> _INSTRUCTIONS FOR THE TASK_:
Pull every line holding the word "Close" from the data below and copy it.

☆ ☆ ☆ ☆

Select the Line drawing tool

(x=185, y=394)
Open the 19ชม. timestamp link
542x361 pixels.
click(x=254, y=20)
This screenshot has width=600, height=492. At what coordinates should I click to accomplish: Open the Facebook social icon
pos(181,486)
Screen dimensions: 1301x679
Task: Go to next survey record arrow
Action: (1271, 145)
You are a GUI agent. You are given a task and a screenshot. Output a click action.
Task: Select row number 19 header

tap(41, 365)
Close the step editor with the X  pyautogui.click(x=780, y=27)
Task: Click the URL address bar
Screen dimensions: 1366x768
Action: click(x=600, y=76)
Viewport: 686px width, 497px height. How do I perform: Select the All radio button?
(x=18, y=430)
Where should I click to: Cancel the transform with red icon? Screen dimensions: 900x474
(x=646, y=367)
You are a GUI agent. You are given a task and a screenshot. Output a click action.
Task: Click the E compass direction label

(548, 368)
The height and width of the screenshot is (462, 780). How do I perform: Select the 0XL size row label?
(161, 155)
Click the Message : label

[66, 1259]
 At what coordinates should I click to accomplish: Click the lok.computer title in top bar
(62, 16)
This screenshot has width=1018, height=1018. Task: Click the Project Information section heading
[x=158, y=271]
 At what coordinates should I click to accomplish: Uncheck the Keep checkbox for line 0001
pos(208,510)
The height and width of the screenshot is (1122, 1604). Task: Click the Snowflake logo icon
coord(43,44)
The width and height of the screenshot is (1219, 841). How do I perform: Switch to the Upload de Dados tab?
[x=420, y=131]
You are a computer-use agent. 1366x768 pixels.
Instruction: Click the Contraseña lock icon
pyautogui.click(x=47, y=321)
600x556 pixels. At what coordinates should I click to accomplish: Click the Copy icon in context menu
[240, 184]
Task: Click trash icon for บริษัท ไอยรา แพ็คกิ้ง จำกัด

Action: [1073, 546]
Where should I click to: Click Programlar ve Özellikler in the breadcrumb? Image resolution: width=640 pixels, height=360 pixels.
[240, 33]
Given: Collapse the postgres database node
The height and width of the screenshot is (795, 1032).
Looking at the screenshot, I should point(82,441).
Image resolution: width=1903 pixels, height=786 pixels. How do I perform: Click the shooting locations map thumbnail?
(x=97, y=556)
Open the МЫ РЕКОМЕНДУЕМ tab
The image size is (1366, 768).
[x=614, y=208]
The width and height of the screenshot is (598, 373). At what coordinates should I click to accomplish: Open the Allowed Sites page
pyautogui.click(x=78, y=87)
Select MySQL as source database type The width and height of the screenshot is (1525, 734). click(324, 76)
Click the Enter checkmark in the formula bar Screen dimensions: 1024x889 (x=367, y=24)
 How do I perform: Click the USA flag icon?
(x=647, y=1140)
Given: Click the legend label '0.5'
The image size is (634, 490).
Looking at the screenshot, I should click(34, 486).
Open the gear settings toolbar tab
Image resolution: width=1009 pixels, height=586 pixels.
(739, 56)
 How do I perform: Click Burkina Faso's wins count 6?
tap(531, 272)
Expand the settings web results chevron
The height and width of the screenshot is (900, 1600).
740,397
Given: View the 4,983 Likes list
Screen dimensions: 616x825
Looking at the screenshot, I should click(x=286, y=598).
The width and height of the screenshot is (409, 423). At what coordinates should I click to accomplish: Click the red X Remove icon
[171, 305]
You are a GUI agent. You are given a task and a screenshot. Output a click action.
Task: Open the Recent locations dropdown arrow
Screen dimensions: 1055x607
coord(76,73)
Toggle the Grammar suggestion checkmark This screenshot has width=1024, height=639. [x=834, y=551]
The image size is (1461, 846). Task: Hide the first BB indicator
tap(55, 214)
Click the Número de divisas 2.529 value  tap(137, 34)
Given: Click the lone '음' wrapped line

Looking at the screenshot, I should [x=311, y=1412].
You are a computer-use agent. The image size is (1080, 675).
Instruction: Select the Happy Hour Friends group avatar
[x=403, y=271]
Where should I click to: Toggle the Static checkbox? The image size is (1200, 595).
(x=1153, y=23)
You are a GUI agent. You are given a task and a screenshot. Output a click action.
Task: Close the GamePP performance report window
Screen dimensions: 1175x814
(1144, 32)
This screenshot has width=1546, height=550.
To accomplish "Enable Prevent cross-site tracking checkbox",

☆ ☆ ☆ ☆

> _PROBLEM SOLUTION_:
Close the step editor with the X  pyautogui.click(x=780, y=27)
Task: Close the GamePP performance report window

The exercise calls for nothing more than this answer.